I came with this while playing with numbers.
after i divide $6$ into two parts say $3$ x $2$ i continue like that
- i divide first number with some random number $3:2 = 1,5$
- then multiply second one with the same random number $2$ x $ 2 = 4$
3.Now i multiply both result numbers $1,5$ x $4$ and the result is the number which i begin with $ = 6$
Random numer needs to be the same in both steps (1&2).
What is the name operation im performing and where are common applications of this operation?
Looks like some kind of factoring to me hence the tag.
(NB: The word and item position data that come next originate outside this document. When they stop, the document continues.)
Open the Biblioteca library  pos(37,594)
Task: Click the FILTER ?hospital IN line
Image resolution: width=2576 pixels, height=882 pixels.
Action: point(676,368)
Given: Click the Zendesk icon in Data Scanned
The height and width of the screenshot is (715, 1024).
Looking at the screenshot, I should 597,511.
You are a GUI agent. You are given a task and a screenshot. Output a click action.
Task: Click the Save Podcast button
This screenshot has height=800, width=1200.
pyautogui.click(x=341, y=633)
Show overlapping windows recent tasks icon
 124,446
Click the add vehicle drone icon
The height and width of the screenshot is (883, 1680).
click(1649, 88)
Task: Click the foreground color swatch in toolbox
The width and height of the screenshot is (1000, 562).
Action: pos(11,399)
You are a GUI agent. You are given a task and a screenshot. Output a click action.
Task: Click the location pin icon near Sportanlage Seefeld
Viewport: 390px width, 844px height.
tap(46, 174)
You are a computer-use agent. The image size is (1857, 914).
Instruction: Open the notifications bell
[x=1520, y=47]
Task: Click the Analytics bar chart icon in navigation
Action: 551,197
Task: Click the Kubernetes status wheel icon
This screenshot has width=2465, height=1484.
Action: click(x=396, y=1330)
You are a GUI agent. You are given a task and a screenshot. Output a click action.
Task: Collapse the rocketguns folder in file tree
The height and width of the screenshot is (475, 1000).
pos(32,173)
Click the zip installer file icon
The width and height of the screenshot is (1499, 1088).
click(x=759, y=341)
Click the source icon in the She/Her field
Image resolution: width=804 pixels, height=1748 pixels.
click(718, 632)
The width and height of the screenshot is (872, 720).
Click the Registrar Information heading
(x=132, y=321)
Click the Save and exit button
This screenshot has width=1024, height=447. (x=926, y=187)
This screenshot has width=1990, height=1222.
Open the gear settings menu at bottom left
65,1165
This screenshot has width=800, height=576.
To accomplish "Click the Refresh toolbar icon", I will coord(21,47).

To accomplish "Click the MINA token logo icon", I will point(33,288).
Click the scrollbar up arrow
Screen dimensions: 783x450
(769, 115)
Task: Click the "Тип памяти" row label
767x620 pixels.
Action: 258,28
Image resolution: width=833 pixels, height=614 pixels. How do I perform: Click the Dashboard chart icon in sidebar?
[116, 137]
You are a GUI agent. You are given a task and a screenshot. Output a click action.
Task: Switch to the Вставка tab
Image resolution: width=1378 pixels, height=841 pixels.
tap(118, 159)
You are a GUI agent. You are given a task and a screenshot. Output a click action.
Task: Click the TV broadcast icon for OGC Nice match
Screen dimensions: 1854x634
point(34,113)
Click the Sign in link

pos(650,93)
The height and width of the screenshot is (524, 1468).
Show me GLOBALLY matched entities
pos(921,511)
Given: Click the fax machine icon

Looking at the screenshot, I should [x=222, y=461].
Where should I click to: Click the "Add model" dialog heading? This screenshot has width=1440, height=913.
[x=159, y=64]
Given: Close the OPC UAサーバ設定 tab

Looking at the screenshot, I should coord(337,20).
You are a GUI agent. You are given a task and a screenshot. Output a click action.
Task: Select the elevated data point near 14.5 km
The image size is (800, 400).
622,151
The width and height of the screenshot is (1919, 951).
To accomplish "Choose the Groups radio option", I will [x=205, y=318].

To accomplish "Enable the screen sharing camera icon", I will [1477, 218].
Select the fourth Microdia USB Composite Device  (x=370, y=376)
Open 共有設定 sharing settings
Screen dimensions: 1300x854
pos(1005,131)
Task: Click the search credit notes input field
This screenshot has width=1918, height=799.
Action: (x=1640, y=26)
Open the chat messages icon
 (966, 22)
What you're doing is essentially saying that, given $a\times b$, you can rewrite it as: $$2a\times\frac{b}{2}$$ The $2$ here is arbitrary, for any number $r$ you can rewrite it as: $$ra\times\frac{b}{r}$$ This isn't an "operation", as it doesn't change the value of the thing you're working with (so it "acts as the identity" on all numbers). It can still be useful for mental arithmetic though. As an example: $$40\times 57 = 20\times (2\times 57) = 20\times 114 = 10\times 228 = 2280$$ Of course, this "mental trick" isn't necessairly easier than writing: $$40\times 57 = 40\times (50+7) = 2000+280 = 2280$$
This "dividing and multiplying by the same number" can be used fairly frequently in basic algebraic computations. Something I can easily see doing is writing that: $$2x+3+16x^2 = 2(x+\frac{3}{2}+8x^2)$$ Here, I wrote $3 = (2\times 1)\frac{3}{2}$ to factor a $2$ out of $3$. Of course, I don't really do this explicitly ever, but it happens "in the background".